◆ Problems to work on:
1 - In the article on dry bulk shipping below, condense the paragraph that begins "Indian shipping companies too are joining the race" into a short bulleted list that keeps its main facts.
2 - According to the article on dry bulk shipping, about how many ships are currently waiting to be loaded at Australia's New Castle port?
3 - Extend the article on dry bulk shipping and freight rates, picking up after its final sentence.

─── Document text

Good news from Budget
Indian shipping companies too are joining the race for bulk cargo with vigour. For Indian shipowners engaged in bulk cargo movement, there was one more nugget of good news in the recent Union Budget. Imposition of an export duty of Rs 300 on export of iron ore from India may have turned iron ore exporters into a disgruntled lot, but for the shipping industry this was good news. For, China, which imports about 23 per cent of its iron ore from India, will now have to source the ore from Brazil. And this means longer haul, read more earnings, for the shipping companies. Industry analysts, in fact, point out that increasing voyage lengths, as dry bulk ships are now travelling longer distances, is one of the factors shoring up freight rates in this segment. Another factor that boosted dry bulk rates is the congestion at Australia's New Castle port, arguably the world's largest coal handling port. Reports indicate that about 70 ships are at present waiting at the port to be loaded. With the congestion significantly delaying the turnaround time of ships and vessels getting held up at the port, the freight rates in the dry bulk sector have shot up significantly in the last few weeks. For example, the spot rates of bigger dry bulk vessels surged by over 90 per cent to touch $70,000 per day last week, as compared to the same week last year. Yet another factor contributing to the trend is the tonne-mile demand. In the dry bulk segment this is estimated to have increased by about 6.5 per cent in 2006. The total quantity of dry bulk cargo being hauled all across the globe has also steadily increased from 2,538 million tonnes in 2004 to 2,792 million tonnes in 2006 it is expected to touch 2,900 million tonnes by the end of 2007. Bulk cargoes include coking coal, steam coal, grain and iron ore.

──────
─── Provided material

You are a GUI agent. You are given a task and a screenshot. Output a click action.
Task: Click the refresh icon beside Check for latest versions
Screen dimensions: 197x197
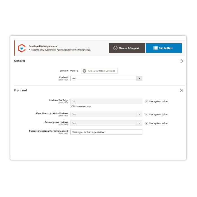click(x=84, y=71)
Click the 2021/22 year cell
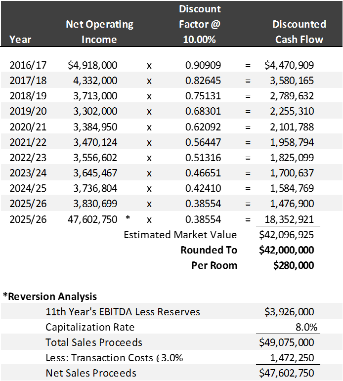This screenshot has height=381, width=343. pos(28,142)
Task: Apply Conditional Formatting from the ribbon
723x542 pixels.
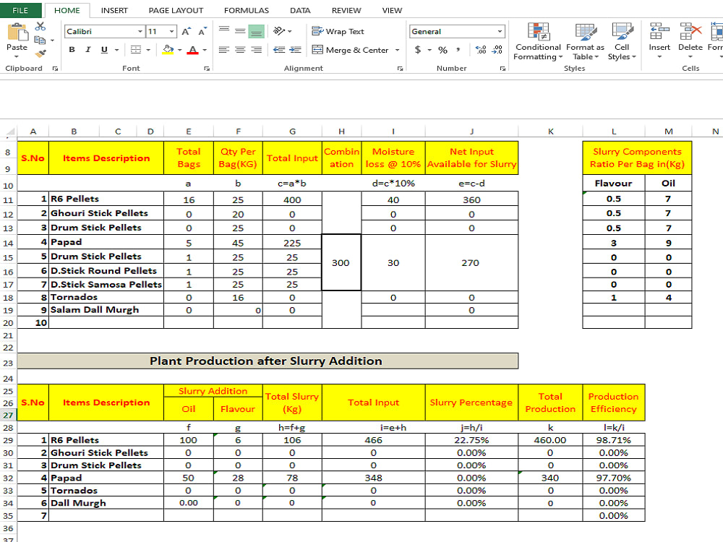Action: (x=538, y=42)
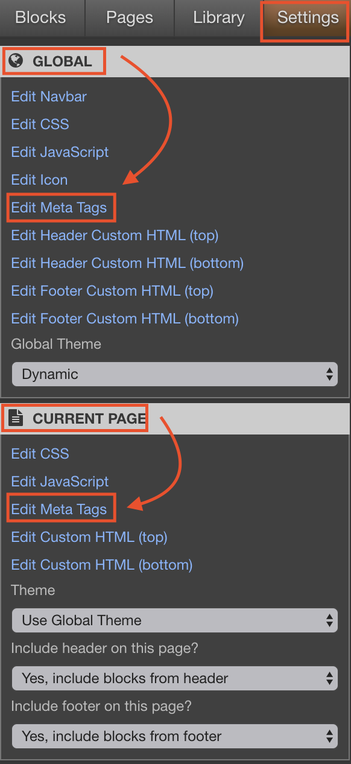Viewport: 351px width, 764px height.
Task: Click the GLOBAL section header
Action: (x=175, y=61)
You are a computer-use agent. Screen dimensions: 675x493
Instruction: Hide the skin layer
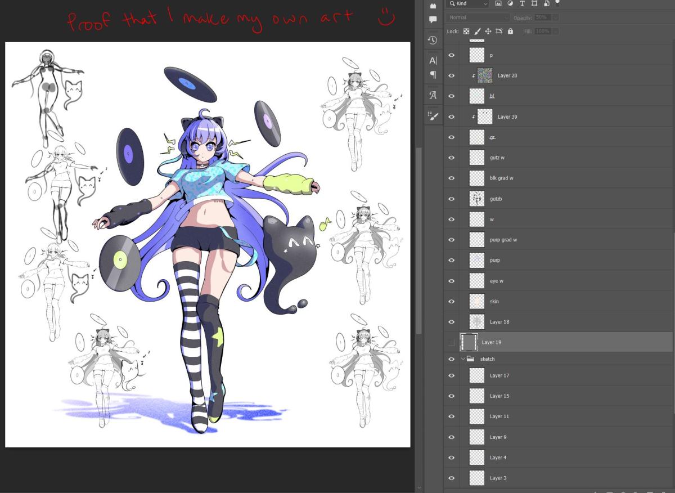click(x=451, y=301)
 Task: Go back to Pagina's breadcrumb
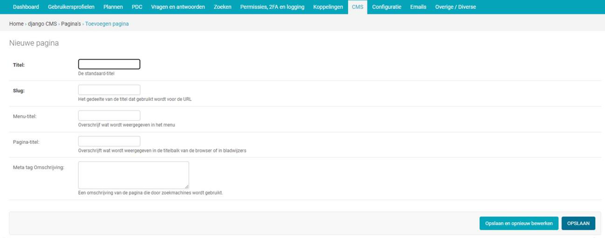coord(71,24)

──────

◆ Results of the tasks:
1 -
- Indian shipping companies are vigorously joining the race for bulk cargo, and the recent Union Budget brought them more good news.
- The Budget's export duty of Rs 300 on iron ore upset exporters but helps shipping. China, which imports about 23 per cent of its iron ore from India, will now have to source it from Brazil. That means longer hauls and more earnings.
- Longer voyages by dry bulk ships are one factor shoring up freight rates.
- Congestion at Australia's New Castle port, arguably the world's largest coal handling port, is another factor. About 70 ships are waiting there to be loaded, which delays turnaround.
- Spot rates for bigger dry bulk vessels rose over 90 per cent to $70,000 per day last week, compared with the same week last year.
- Tonne-mile demand in dry bulk is estimated to have risen about 6.5 per cent in 2006.
- Global dry bulk cargo grew from 2,538 million tonnes in 2004 to 2,792 million tonnes in 2006 and is expected to reach 2,900 million tonnes by the end of 2007.
- Bulk cargoes include coking coal, steam coal, grain and iron ore.

2 - About 70 ships.

3 -
Tonne-mile demand
The Baltic Dry Bulk Index at the end of the first week of January 2007 was 4421, which was almost 80 per cent more than what it was in the same week of January 2006 (2438). "Relatively higher crude prices would keep coal fired power plants running at high capacities and provide strong demand for thermal coal. Tonne-mile demand growth is expected to continue, especially in the cape-size sector, while Chinese demand is expected to be strong with 2008 Olympics being the catalyst, which will increase prominence of infrastructure development in mid China and Eastern China. All this indicate that freight rates in this segment will remain strong in the near term," an industry analyst said. Movement of grain to Australia, which is facing drought conditions for the first time since 2003, is also expected to fuel seasonal demand of dry bulk ships as well. Indian shipping companies operate a fleet of 70 dry bulk carriers, the biggest players being Shipping Corporation of India, Great Eastern shipping and Mercator Lines. GE Shipping expects to take delivery of two bulk carriers in this quarter, while other companies are scouring for such vessels.